• [Quoted text]:
========
To Bruce Babbitt’s credit, he agreed when I told him: I think you would be surprised about what the local ranchers and citizens of Harney County would be willing to do if you give them a chance. To his credit, he said: All right, I will give them that chance. And, he did.

We went to work on legislation. It took a full year. I worked with the Hammonds. I worked with Stacy Davies, I worked with all kinds of folks, put a staffer on it full-time, multiple staffs, and we worked with the environmental community and others. And we created the Steens Mountain Cooperative Management and Protection Act, model legislation, never been done before, because I said: We don’t have to live by past laws, we write laws.

So, we wrote a new law to create a cooperative spirit of management in Harney County. The Hammonds were part of that discussion. We saved a running camp, Harlan Priority Runs. We protected inholders. We tried to do all the right things and create the kind of partnership and cooperation that the Federal Government and the citizens should have.

Fast forward on that particular law. Not long after that became law, and it was heralded as this monumental law of great significance and new era in cooperation and spirit of cooperation, some of those involved on the other side and some of the agencies decided to reinterpret it. The first thing they tried to do is shut down this kids’ running camp because they said: Well, too many, maybe more than 20, run down this canyon and back up, as they had for many, many years. They wanted to shut it down. So we had to fight them back and said, No, the law says historical standards.
========
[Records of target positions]

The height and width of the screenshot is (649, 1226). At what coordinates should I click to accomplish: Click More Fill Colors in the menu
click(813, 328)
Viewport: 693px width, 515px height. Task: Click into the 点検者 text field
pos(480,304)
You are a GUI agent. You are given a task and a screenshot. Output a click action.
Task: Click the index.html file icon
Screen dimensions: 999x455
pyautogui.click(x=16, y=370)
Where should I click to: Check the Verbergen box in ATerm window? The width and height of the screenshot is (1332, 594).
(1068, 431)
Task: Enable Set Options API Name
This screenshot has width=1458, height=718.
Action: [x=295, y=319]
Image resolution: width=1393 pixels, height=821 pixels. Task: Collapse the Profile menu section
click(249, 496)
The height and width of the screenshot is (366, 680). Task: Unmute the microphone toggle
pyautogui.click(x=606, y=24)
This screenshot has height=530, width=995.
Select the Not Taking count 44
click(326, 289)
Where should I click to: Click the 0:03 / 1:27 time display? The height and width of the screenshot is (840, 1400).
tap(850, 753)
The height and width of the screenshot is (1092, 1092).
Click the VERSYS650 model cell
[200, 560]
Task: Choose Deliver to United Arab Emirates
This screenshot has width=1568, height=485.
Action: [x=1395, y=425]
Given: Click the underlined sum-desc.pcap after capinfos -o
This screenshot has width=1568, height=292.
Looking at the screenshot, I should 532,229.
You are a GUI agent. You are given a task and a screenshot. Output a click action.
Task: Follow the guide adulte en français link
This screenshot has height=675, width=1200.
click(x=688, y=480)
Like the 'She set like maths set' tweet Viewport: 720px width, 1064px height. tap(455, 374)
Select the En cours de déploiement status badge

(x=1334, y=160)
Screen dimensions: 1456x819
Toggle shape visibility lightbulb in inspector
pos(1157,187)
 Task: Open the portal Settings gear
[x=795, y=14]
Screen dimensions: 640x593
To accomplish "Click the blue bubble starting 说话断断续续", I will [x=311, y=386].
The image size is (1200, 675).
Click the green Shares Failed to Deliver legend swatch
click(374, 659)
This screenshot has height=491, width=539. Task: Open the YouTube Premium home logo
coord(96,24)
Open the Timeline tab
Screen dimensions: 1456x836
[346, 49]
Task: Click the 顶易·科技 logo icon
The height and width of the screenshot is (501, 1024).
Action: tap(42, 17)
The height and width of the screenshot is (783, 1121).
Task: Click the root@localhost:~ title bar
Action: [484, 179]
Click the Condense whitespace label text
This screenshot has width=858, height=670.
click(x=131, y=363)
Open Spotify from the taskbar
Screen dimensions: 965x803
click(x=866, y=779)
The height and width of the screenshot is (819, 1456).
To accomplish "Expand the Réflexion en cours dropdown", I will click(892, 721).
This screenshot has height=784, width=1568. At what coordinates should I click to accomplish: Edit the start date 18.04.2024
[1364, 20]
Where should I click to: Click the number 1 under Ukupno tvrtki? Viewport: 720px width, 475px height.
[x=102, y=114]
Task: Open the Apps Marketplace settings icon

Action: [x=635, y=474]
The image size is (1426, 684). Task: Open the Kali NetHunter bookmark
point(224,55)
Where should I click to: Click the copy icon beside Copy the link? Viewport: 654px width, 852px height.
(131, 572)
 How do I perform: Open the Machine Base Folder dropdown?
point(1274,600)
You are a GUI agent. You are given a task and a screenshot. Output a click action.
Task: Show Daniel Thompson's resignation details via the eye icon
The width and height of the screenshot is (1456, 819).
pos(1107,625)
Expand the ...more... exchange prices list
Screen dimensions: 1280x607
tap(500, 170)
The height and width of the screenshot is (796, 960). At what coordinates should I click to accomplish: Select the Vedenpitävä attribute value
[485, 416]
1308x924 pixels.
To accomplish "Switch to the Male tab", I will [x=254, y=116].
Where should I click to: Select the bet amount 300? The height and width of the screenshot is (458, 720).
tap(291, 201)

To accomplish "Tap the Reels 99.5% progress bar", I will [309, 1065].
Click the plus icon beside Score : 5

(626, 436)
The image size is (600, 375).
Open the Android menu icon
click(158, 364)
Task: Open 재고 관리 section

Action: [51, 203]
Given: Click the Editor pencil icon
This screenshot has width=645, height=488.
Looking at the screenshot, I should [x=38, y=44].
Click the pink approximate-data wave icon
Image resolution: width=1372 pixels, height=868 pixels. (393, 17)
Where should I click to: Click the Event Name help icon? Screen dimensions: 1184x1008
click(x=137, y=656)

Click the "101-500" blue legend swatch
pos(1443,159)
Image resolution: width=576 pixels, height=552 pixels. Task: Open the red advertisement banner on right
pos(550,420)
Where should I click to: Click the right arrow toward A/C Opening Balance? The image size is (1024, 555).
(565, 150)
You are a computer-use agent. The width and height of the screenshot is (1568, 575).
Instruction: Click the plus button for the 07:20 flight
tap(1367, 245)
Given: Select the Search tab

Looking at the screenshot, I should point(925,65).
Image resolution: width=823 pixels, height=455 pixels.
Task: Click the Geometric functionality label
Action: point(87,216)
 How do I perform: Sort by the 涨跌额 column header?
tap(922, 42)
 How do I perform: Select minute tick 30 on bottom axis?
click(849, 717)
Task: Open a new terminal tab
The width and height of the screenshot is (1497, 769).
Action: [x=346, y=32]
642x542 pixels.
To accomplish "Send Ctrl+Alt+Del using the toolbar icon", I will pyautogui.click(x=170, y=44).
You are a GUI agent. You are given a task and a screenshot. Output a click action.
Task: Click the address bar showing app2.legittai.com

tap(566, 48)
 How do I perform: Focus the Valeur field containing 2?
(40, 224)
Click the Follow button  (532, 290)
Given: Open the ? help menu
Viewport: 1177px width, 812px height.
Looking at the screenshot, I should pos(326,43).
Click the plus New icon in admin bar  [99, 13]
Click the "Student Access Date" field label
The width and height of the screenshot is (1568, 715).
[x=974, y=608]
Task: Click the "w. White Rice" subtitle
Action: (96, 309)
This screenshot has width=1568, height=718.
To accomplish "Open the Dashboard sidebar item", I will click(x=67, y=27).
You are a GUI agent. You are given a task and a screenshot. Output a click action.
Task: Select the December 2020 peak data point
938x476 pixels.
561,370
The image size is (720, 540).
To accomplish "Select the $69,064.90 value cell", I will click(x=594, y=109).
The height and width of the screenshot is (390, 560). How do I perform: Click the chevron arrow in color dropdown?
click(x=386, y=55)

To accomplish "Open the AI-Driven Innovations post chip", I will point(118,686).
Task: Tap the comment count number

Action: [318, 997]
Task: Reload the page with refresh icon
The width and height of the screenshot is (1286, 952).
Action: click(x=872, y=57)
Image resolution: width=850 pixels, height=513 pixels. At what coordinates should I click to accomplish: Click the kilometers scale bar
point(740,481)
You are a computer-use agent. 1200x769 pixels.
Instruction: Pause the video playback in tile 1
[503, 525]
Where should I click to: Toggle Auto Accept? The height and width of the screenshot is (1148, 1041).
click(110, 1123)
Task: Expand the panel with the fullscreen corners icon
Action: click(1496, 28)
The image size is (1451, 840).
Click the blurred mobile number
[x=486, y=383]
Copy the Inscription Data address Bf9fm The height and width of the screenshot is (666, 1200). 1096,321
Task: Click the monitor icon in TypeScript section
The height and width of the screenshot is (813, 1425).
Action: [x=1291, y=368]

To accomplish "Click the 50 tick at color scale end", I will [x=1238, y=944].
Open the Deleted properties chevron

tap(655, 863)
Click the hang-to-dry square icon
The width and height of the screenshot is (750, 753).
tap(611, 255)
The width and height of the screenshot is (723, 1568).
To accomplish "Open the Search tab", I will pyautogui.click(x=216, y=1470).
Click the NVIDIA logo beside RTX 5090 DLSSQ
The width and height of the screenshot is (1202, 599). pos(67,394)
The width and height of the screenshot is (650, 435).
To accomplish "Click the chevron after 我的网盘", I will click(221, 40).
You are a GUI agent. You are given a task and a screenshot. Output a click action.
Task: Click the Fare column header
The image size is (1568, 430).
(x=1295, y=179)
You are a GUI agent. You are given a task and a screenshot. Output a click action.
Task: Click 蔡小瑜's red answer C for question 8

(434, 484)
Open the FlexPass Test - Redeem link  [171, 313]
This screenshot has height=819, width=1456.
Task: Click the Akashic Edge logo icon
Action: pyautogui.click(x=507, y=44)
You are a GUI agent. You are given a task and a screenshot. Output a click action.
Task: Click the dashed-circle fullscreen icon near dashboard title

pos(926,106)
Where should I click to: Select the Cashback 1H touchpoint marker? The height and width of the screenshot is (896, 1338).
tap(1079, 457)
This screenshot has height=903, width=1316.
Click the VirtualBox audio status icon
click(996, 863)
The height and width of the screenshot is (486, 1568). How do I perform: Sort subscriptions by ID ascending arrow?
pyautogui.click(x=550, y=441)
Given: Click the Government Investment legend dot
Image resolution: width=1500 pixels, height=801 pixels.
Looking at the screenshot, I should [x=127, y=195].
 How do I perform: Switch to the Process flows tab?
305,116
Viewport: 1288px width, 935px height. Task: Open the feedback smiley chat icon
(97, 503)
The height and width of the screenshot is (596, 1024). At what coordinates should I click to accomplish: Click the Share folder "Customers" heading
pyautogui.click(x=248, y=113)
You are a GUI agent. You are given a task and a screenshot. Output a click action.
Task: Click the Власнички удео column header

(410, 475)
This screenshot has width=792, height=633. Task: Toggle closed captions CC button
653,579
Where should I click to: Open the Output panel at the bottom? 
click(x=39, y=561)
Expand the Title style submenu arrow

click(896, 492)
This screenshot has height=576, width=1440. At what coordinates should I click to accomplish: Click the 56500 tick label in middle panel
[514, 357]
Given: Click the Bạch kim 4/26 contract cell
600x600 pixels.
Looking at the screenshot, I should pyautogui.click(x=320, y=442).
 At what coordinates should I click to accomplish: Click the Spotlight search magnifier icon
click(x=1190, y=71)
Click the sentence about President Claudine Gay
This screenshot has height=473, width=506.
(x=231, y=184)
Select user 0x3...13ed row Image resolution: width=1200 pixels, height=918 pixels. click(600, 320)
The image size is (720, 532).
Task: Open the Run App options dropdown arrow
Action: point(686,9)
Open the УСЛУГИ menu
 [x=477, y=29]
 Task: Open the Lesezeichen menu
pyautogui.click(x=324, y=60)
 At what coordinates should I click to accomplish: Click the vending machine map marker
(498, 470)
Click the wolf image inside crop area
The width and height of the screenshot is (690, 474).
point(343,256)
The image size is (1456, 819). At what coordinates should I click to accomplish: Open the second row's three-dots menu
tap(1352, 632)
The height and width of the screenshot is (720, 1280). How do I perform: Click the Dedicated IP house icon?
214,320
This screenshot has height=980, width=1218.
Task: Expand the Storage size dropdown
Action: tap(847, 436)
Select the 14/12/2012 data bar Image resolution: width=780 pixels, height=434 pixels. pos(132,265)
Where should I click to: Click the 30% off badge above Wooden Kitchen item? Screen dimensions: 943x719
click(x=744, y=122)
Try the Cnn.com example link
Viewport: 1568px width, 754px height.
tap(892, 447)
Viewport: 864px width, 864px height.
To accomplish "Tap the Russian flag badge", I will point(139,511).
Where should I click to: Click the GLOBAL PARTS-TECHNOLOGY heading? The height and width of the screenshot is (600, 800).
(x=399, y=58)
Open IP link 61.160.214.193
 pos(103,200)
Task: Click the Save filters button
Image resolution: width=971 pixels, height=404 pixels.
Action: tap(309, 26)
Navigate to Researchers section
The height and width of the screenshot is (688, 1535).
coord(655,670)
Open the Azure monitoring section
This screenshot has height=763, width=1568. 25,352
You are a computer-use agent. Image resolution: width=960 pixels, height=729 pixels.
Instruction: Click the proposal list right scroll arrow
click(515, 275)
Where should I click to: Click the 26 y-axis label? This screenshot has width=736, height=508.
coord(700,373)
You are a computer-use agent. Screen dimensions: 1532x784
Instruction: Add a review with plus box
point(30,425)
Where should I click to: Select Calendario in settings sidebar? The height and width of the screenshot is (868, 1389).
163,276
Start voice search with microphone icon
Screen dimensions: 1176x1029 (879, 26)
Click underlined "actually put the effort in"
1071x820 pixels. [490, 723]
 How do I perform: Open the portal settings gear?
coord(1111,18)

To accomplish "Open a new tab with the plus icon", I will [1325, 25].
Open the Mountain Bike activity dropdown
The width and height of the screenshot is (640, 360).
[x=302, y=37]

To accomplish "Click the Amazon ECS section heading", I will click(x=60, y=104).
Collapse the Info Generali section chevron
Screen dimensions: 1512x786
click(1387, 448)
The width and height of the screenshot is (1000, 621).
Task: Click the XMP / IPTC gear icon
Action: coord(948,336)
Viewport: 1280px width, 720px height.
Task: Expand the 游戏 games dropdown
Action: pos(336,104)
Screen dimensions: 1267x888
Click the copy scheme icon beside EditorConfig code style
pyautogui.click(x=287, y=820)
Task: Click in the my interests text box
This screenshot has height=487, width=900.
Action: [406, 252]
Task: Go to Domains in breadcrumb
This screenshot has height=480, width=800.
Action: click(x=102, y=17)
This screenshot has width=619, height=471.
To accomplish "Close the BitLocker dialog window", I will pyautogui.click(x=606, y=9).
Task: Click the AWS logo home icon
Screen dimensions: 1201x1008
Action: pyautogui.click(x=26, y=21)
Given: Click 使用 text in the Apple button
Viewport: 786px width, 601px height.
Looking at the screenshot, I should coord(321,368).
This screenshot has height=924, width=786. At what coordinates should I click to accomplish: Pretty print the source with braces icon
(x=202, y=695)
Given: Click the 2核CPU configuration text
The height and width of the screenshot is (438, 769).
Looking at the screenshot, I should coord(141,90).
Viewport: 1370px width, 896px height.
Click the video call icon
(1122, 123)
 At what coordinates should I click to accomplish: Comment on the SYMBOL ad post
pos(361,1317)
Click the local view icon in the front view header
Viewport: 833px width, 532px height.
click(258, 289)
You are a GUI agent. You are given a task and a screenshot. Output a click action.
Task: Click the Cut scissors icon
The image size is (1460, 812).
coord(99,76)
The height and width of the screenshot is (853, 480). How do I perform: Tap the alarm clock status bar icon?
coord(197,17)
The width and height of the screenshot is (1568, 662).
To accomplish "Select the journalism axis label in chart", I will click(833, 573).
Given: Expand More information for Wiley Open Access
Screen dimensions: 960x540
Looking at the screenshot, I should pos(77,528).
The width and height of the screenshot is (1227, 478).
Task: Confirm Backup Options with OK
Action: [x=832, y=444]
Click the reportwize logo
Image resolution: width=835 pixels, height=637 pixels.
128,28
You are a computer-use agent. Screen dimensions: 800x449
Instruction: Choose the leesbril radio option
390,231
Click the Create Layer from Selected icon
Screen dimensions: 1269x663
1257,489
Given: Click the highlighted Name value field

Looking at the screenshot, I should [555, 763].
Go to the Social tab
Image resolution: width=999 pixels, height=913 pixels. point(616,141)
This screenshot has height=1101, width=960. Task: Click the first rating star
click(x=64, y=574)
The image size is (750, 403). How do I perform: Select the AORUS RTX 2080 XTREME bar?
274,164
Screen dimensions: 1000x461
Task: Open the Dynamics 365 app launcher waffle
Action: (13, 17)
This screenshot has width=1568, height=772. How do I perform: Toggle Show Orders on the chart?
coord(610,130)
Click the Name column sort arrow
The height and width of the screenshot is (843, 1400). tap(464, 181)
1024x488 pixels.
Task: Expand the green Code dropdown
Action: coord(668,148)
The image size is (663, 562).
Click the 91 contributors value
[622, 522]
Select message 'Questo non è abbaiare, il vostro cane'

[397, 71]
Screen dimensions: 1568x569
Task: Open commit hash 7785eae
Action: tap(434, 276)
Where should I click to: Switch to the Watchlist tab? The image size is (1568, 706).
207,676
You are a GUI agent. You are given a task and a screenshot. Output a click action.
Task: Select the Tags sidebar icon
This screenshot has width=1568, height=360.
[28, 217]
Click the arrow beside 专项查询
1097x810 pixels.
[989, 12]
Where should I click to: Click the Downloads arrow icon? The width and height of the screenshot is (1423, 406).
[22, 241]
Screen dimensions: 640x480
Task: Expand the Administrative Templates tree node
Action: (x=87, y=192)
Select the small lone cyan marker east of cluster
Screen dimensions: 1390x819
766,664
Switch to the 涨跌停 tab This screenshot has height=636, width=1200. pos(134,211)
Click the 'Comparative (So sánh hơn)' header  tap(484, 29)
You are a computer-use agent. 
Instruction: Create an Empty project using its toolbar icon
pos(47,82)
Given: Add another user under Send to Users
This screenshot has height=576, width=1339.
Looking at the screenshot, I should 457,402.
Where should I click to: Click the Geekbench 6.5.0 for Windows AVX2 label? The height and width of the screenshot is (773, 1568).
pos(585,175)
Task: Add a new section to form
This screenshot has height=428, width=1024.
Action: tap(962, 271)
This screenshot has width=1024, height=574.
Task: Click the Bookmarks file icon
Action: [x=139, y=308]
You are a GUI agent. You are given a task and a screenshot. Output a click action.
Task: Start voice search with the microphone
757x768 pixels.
========
• [Actions to take]:
1. Decide whether each statement agrees with the Steens Mountain text, answering yes or no and quoting the words of the text that settle it: (a) Writing the legislation took a full year. (b) The Hammonds were left out of the discussion of the new law. (c) The first thing those reinterpreting the law tried to do was shut down a kids' running camp.
2. Carry on the Steens Mountain text, picking up right after its final sentence.
Nothing in the listing is needed for the work that comes next.

• [Expected outputs]:
1.
(a) Yes: "It took a full year."
(b) No: "The Hammonds were part of that discussion."
(c) Yes: "The first thing they tried to do is shut down this kids’ running camp"

2.
Then the bureaucrats, because we said: You should have your historical access to your private property, if you are up on Steens Mountain, you should maintain that access like you have always had it. Do you know what the bureaucrats said? They began to solicit from the inholders in this area: How many times did you go up there last year? You see, they wanted to put a noose around the neck of those who were inside. That was a total violation of what we intended and we had to back them off.

See, the bureaucracy wants to interpret the laws we write in ways they want, and in this case, they were wrong, not once, but twice.

Then, a couple of years ago, I learned that, despite the fact we created the first cow-free wilderness in the United States under this law, and said clearly in this law that it would be the responsibility of the government to put up fencing to keep the cows out, as part of the agreement, the Bureau of Land Management said: No, we are not going to follow that law. And, they told the ranchers they had to build the fence.

I networked with my Democrat colleague from Oregon, Mr. DeFazio, who was part of writing this law. I said: Peter, you remember that, right? He said: Yeah, I didn’t like it, but that was the case. BLM still wouldn’t listen. So, we continued to push it and they argued back.

Well, it turns out there had been a second rancher who brought this to my attention who they were telling had to do the same thing, build a fence, when the government was supposed to under the law I wrote. The arrogance of the agency was such that they said, We don’t agree with you.

Now, there aren’t many times, Mr. Speaker, in this job when you can say I know what the intent of the law was, but in this case I could because I wrote the law, I knew the intent.

Oh, that wasn’t good enough. No, no, no. No, no, no. The arrogance of these agency people was such that we had to go to the archives and drag out the boxes from 2000, 1999-2000, when we wrote this law, from the hearings that had all the records for the hearings and the floor discussions to talk about the intent. And our retired Member, George Miller, actually we used some of his information where he said the government would provide the fencing. They were still reluctant to follow it. So I put language in the appropriations bill that restated the Federal law.

***

This is a government that has gone too far, for too long. Now, I am not condoning this takeover in any way. I want to make that clear. I don’t think it is appropriate. There is a right to protest. I think they have gone too far. But I understand and hear their anger.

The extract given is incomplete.